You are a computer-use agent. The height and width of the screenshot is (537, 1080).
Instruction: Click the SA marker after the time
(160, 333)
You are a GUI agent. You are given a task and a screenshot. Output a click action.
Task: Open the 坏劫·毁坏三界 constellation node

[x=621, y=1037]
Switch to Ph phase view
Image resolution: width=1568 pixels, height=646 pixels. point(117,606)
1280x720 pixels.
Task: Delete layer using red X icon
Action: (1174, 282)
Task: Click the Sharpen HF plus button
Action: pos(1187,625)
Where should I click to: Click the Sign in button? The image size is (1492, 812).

····················

• **Problem statement**
Among the lines of the listing above, count those that include "agent" and give only the total.

• **Output for this task**
2